Der Ärger geht weiter
Die Aufhebung der Exkommunikation der vier Bischöfe der Priesterbruderschaft
Pius X. hat weit höhere Wellen geworfen, als man im Vatikan wohl erwartet hatte. Nachdem auch von ranghohen Katholiken Protest laut wurde und am Ende sogar die deutsche Bundeskanzlerin Angela Merkel Papst Benedikt XVI. kritisiert hatte, reagierte Rom endlich. Mitte letzter Woche distanzierte sich der Papst schliesslich deutlich von Williamsons Aussagen und erklärte, dieser könne erst wieder als Bischof eingesetzt werden, wenn er seine Leugnung des Holocaust widerrufe. Doch von einem Widerruf will Williamson, der in Argentinien lebt, vorerst nichts wissen. In einem Interview mit «Spiegel Online» liess er vielmehr verlauten, dass er die «historischen Beweise» noch einmal prüfen wolle. «Es geht um historische Beweise, nicht um Emotionen. Und wenn ich diese Beweise finde, dann werde ich mich korrigieren.» Wieso Williamson sich befähigt sieht, in dieser Frage ein Urteil fällen zu können, bleibt offen. Nach Auschwitz werde er auf jeden Fall nicht reisen, er habe aber ein Buch zu dem Thema bestellt, erklärte er im Interview.
Auch wenn sich nach der letzten Erklärung des Papstes die Gemüter nun etwas beruhigt haben, fragen sich nicht zuletzt viele Katholiken, wie es überhaupt zu der ganzen Affäre hatte kommen können. Handelte es sich um eine gezielte Provokation des Papstes oder wusste Papst Benedikt XVI. am Ende gar nicht, wen er da begnadigte? Oder hat man dem Papst mutwillig Informationen vorenthalten und ihn blind in eine Falle tappen lassen? Bereits kursieren wilde Theorien, wer eigentlich an dem Debakel Schuld trägt.

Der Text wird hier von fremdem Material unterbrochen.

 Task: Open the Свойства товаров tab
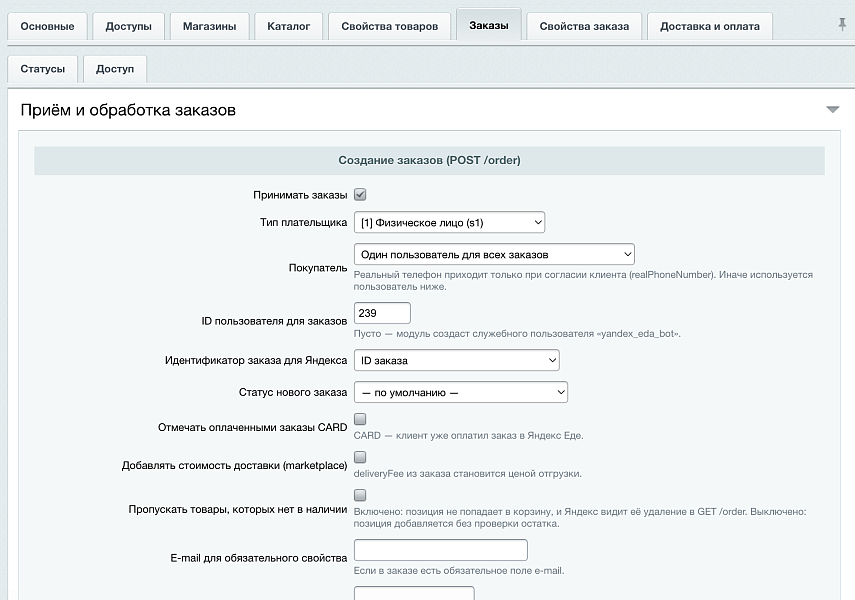389,26
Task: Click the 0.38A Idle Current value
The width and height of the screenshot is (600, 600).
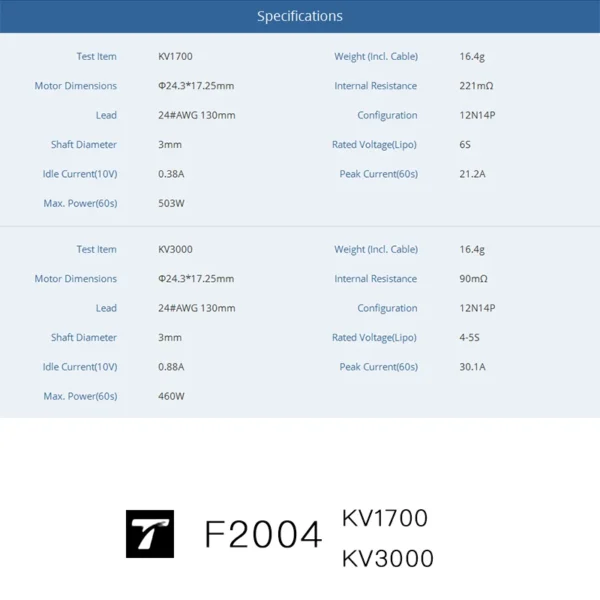Action: (x=171, y=174)
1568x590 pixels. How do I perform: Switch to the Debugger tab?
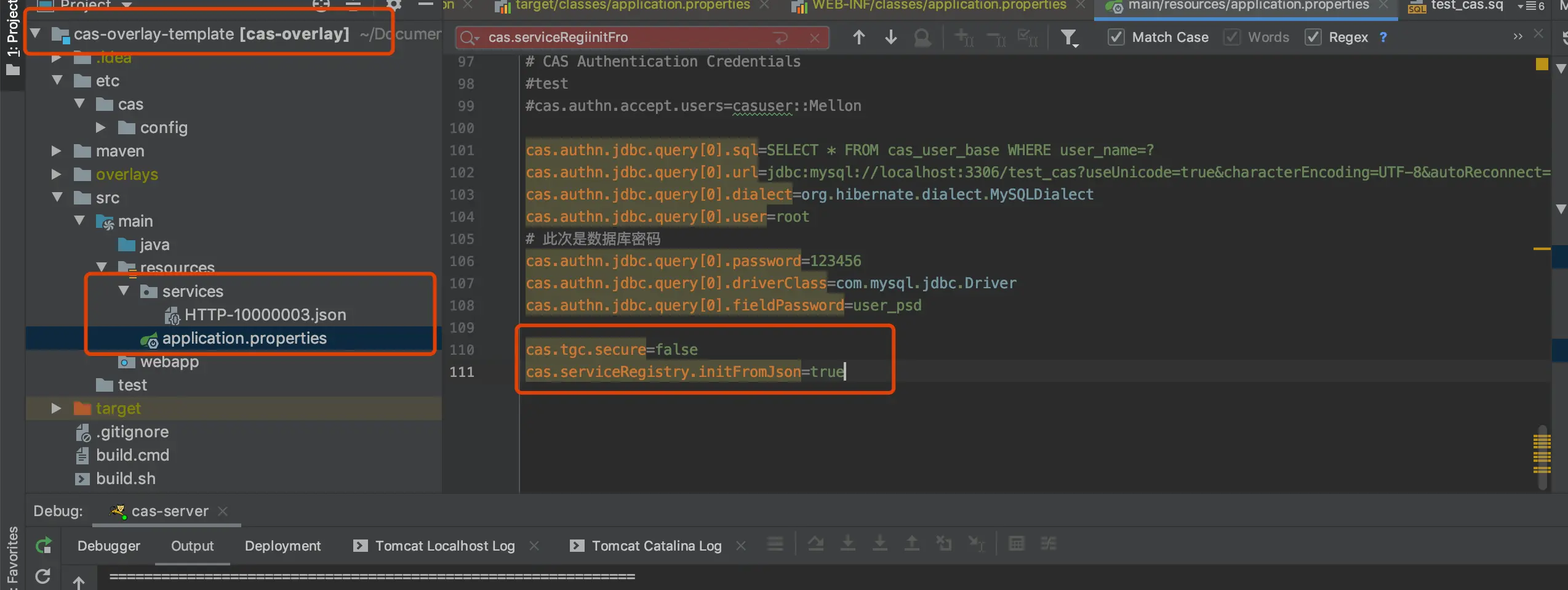(x=109, y=546)
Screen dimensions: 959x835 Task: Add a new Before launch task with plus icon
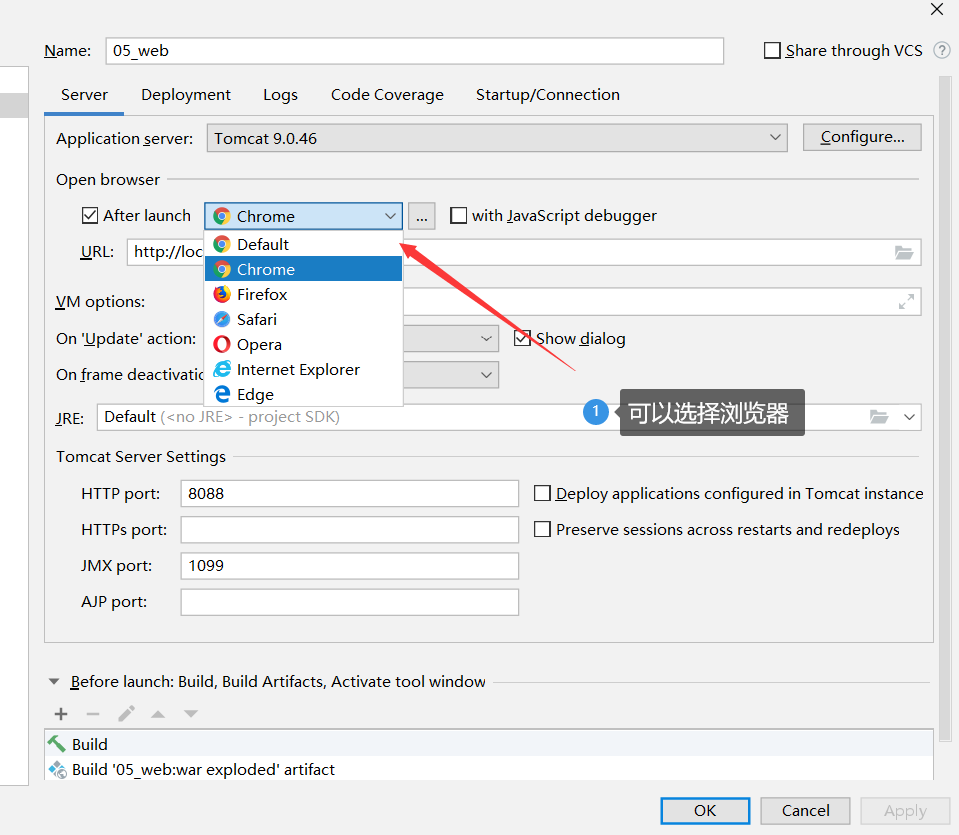[60, 713]
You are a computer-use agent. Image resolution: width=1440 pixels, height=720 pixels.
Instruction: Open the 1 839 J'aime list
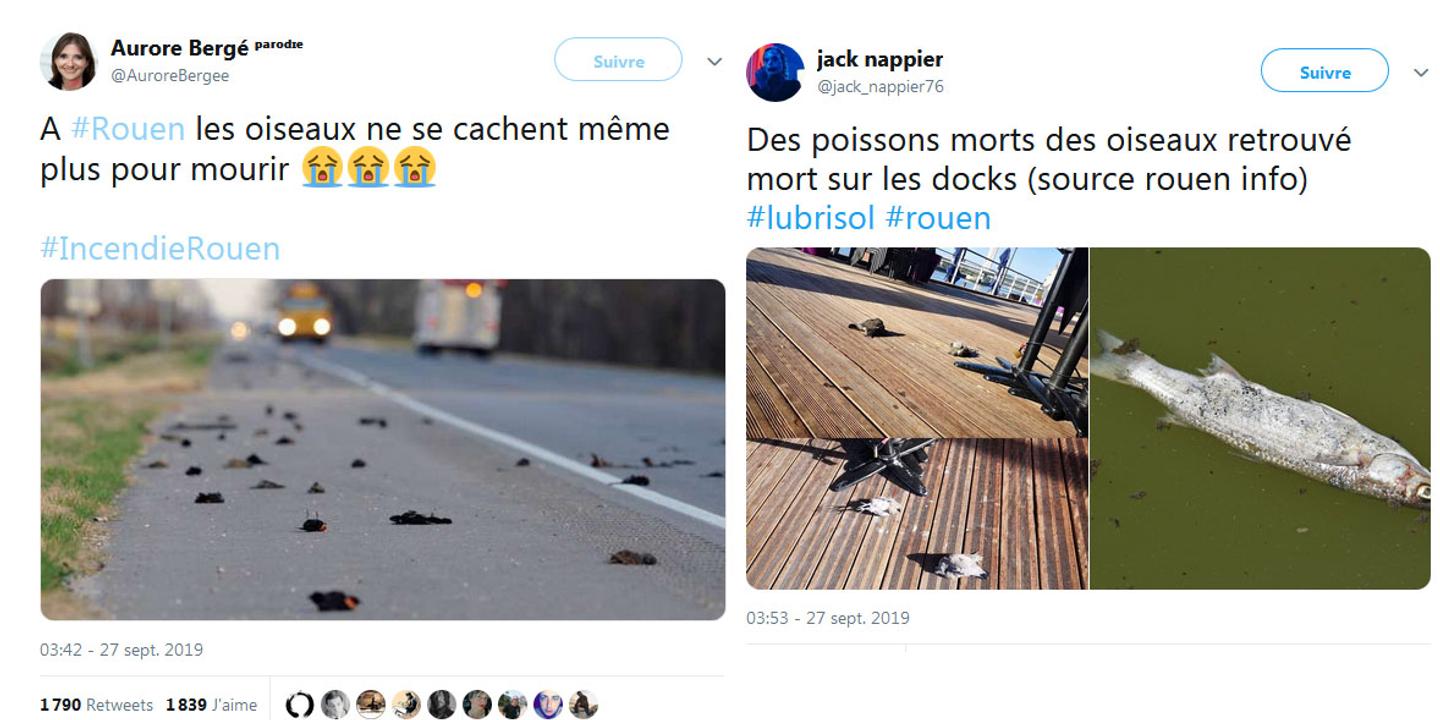coord(211,705)
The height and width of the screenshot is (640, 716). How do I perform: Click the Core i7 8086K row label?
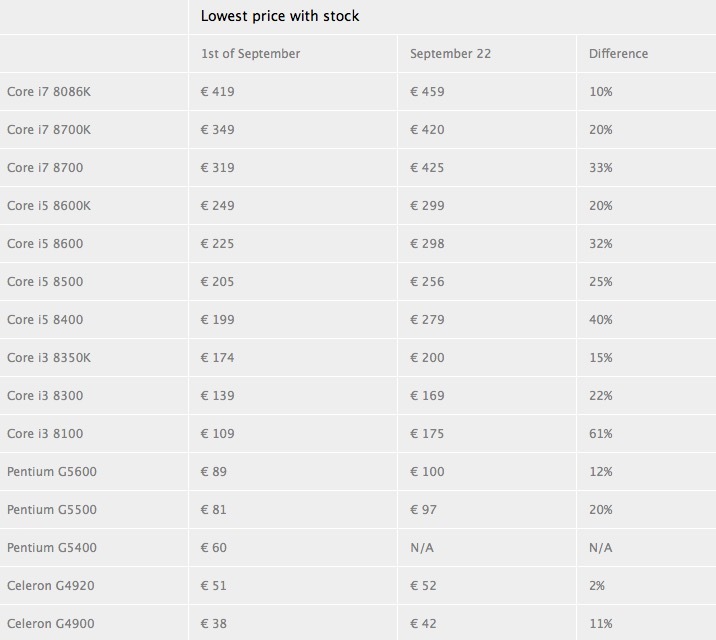pos(49,92)
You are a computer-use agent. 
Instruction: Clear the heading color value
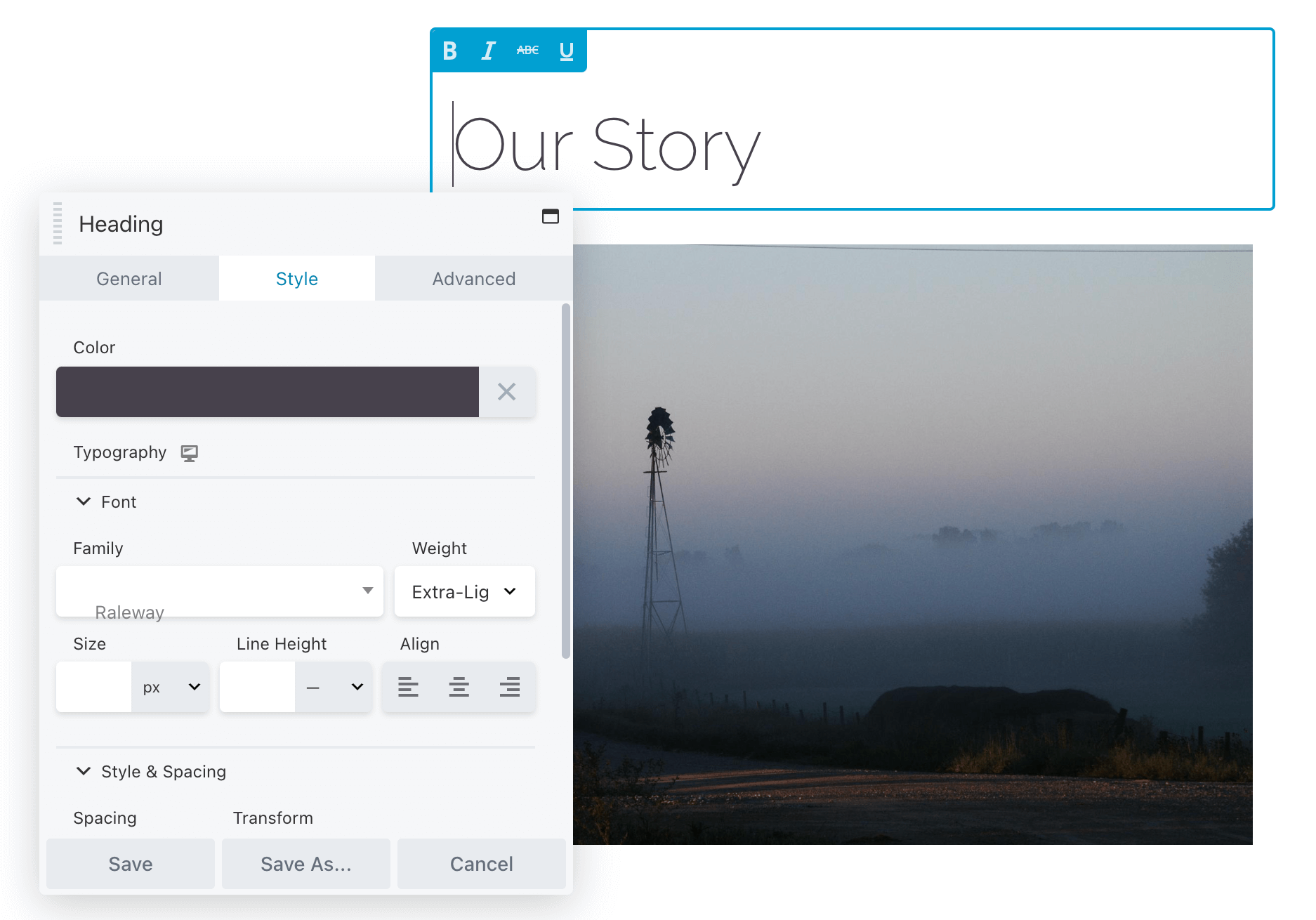click(x=506, y=392)
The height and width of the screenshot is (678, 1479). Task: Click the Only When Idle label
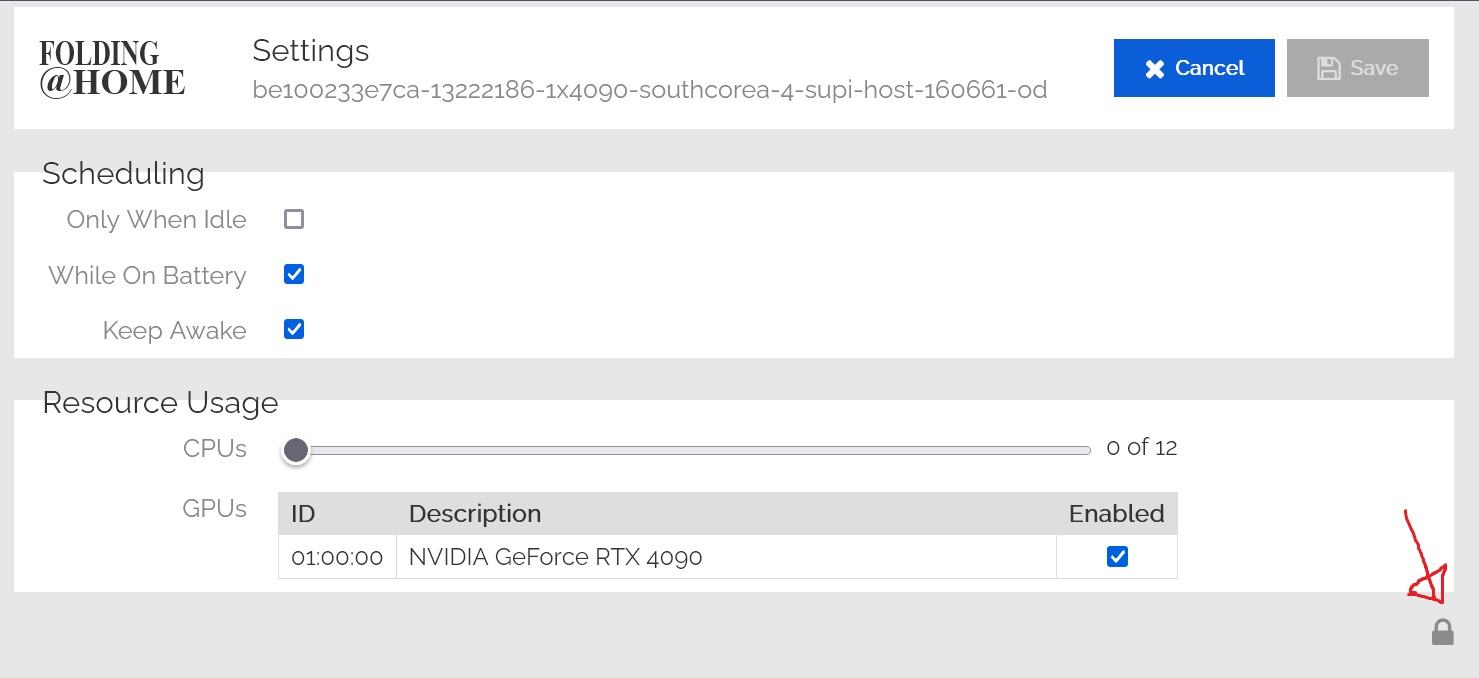click(x=156, y=220)

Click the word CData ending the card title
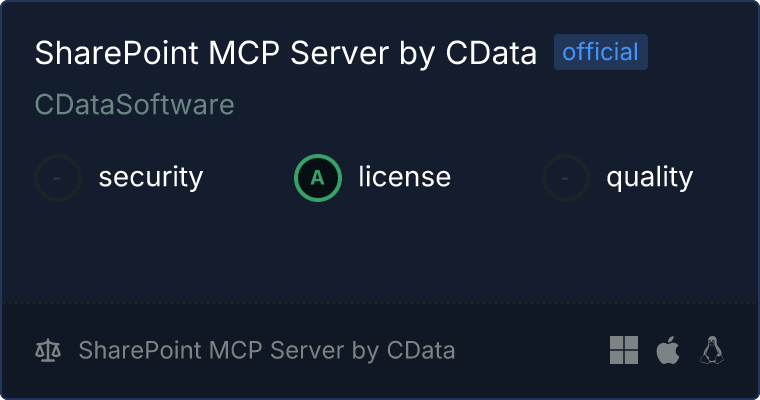(x=495, y=54)
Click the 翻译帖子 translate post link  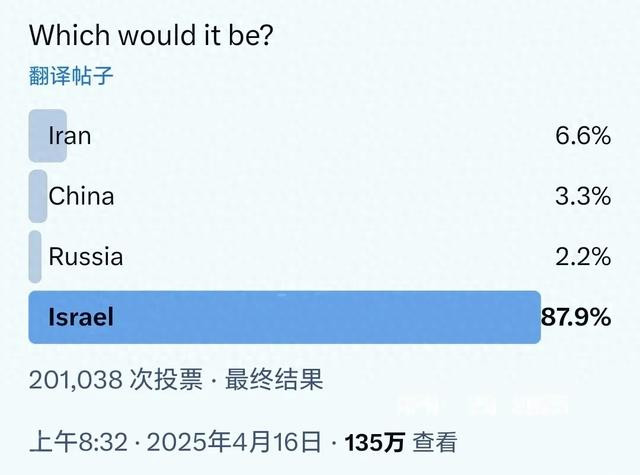71,76
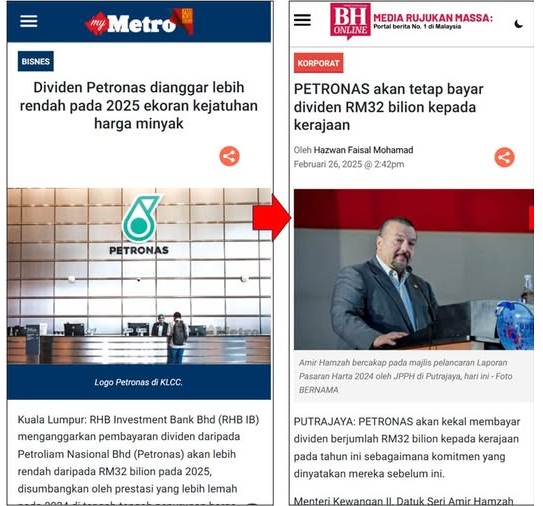The height and width of the screenshot is (506, 543).
Task: Open the BH Online hamburger menu
Action: (x=302, y=20)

Verschwörungstheoretiker mögen solche Spekulationen interessieren, aber im Grunde ist es unerheblich, ob Williamsons Rehabilitierung eine Panne oder ein bewusster Entscheid war – der Vatikan steht in keinem Fall gut da. Vor allem ist es nicht das erste Mal, dass Papst Benedikt XVI. die jüdische Gemeinschaft vor den Kopf stösst. Dieser Ansicht ist auch David Bollag, Lehr- und Forschungsbeauftragter des Instituts für Jüdisch-Christliche Forschung an der Universität Luzern: «Für uns Juden ist es äusserst alarmierend, dass Papst Benedikt XVI. mit dieser Entscheidung zum wiederholten Mal das Verhältnis der katholischen Kirche zum Judentum schwerstens belastet.» Bollag reagierte mit einem offenen Brief auf eine Erklärung seiner Kollegen der Theologischen Fakultät. Darin halten die Luzerner Theologen fest, dass Williamsons Äusserungen «unerträglich» seien, mit seiner Position stehe er «klar ausserhalb der kirchlichen Gemeinschaft». Doch diese Erklärung mag Bollag, der auch Mitglied der Jüdisch-Römisch-Katholischen Gesprächskommission ist, nicht recht überzeugen, der Dialog zwischen der katholischen Kirche und dem Judentum könne nur fortgeführt werden, «wenn der Vatikan beweisen wird, dass er endlich verstanden hat, dass wir Juden nicht nur die Vorgänger des Christentums sind».